MCB learned a lot on Wednesday. That poems about rockfish and the desolation of their benthic dark, for example, are startlingly beautiful, especially when performed, as by Jeffrey Skemp, with a slow, deliberate, not-sure-whether-to-laugh-or-be-totally-blown-away gravity. It was the first moment of the night at which MCB’s jaw dropped5—which, needless to say, is the best visible reaction one can have to literature, followed by an exhaled half-moan at the work’s conclusion. It’s that mixture of not knowing whether to giggle or pray, like after getting really good head, that keeps us coming back to literature. MCB doesn’t play favorites, but, well, you know.

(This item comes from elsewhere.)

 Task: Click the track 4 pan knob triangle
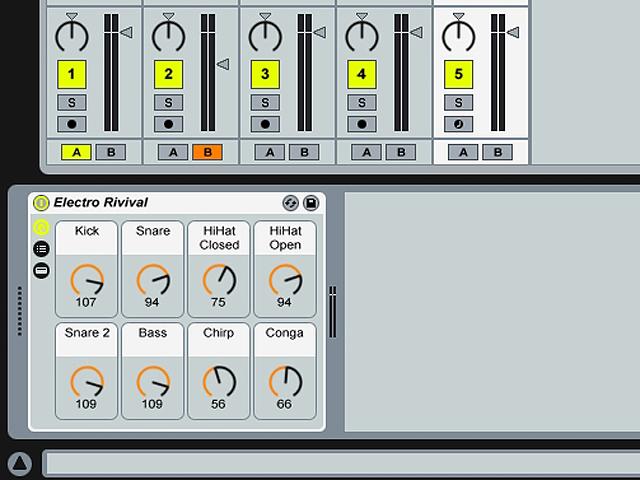(x=362, y=16)

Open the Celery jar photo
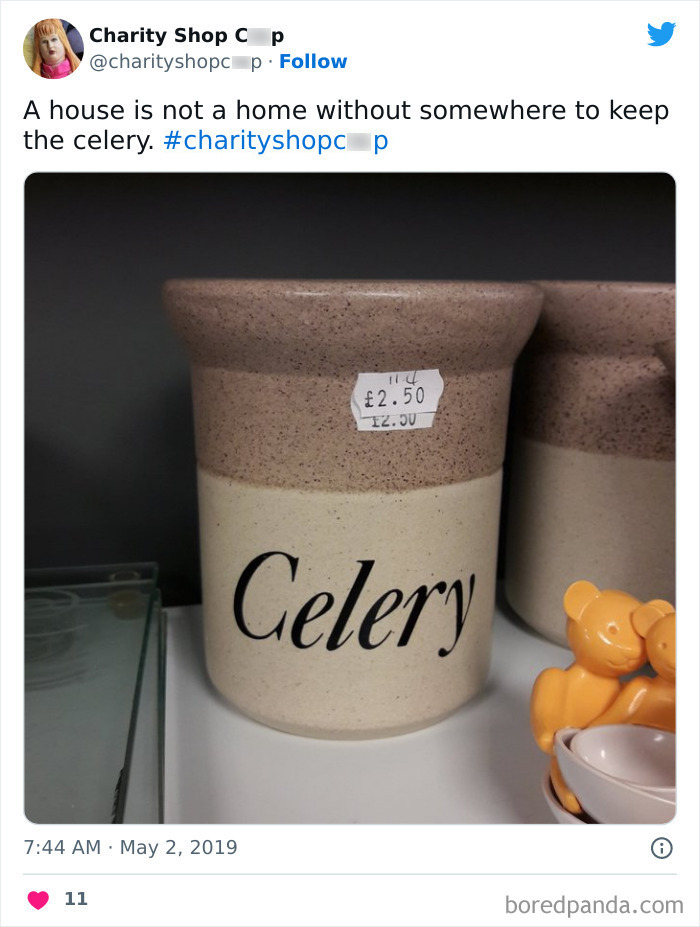coord(350,498)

Another of the night’s highlights was Mason Nunemaker’s piece on the conflict between love and sex that can plague gay youth, yearning for a relationship where “holding hands doesn’t immediately become a handjob.” Despite a subdued performance, Nunemaker promises to be a slam poet who transcends the stock hand gestures and heavy-handed morality. This poem, of course, threw new light on the following reader, whose flash piece on a fraternal relationship complicated by incest was made even creepier by its reader’s refusal to look at the audience. Again, such is the nature of the open mic.

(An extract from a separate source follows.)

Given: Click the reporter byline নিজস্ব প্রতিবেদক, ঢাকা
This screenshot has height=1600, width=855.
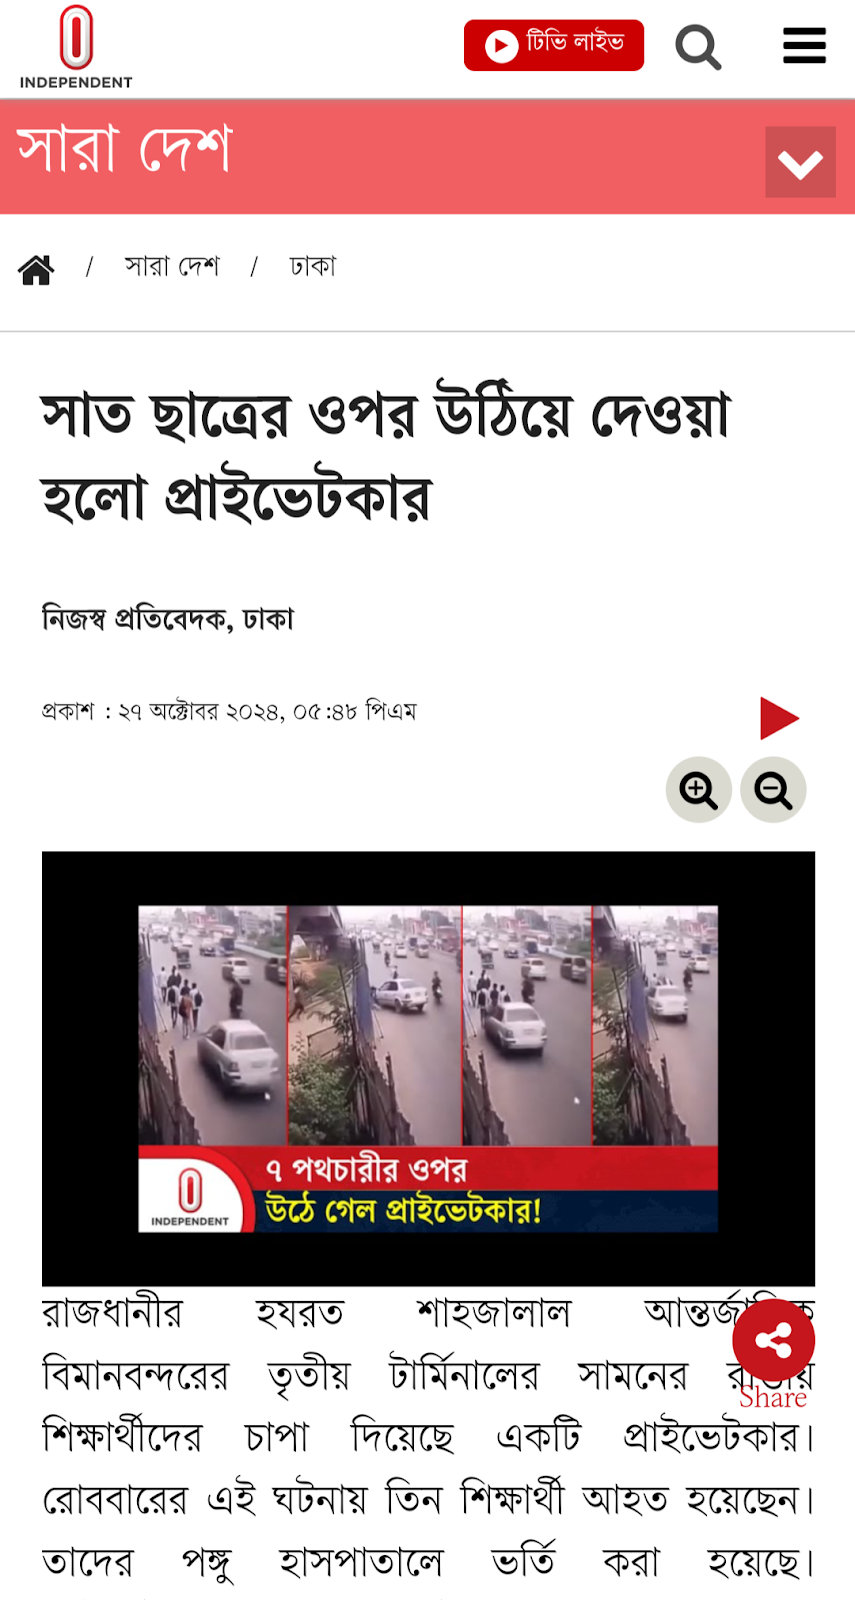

Despite the range of talent and performance skills, Hazel & Wren’s Words at WAM was one of the most successful, enjoyable, and, again, diverse open mics MCB has attended in years. In fact, it’s because of that range that we go to open mics. If we expected everything to be a brilliant, finely composed piece of work, we’d probably attend a professional reading. The open mic is a learning experience, as well as a chance to meet writers like yourself, writers who are just starting out, or writers who’ve been doing this for much longer than you (or simply have a better knack for it). Everyone has something to share, and everyone has something to learn. You just have to listen. If you don’t listen, it’s nothing but yelling, muttering, strangely inflected syllables, out of sync rhythms, and crinkling pages as our work trembles in our hands. That’s the other thing—it didn’t matter who you were, or what you read. If you were onstage, the pages in your hands were shaking. That, if nothing else, teaches us all we need to know about our foolish and consuming passion, as well as why we need to get over ourselves and share it.

Visit Hazel & Wren’s website to see all they’ve got going on, as well as a detailed calendar of the city’s literary events. And don’t forget about the Weisman and the WAM Collective, who made the event possible.

Photo by visual.dichotomy

***
1: This happened, several years ago, at Kieran’s. Granted, he proceeded to perform afterward, but MCB has no memory of the song, or even what instrument he played.

2: Please assume, in all reviews and literary correspondence, that “heart” is used henceforth in the lazy, cliché, metaphorical sense.

3: MCB dares anyone to read Timothy Otte’s “Lord of Darkness, Empress of Sand” without picking out its delightful echoes of The Waste Land.

4: A performance MCB will never forget, in the good way.

5: The second of which was when Lightsey Darst—the night’s other featured performer—began to shrink away from the microphone while various members of the audience, scattered about the room, began to read different parts of the same poem. While the poem itself was difficult to comprehend, MCB would like to think this doesn’t matter. As Darst’s readers got up and moved around the room, reading at times individually and at times together, MCB sat back and listened to the voices and the poetic fragments, a giving-yourself-over-to-literature experience that we rarely get.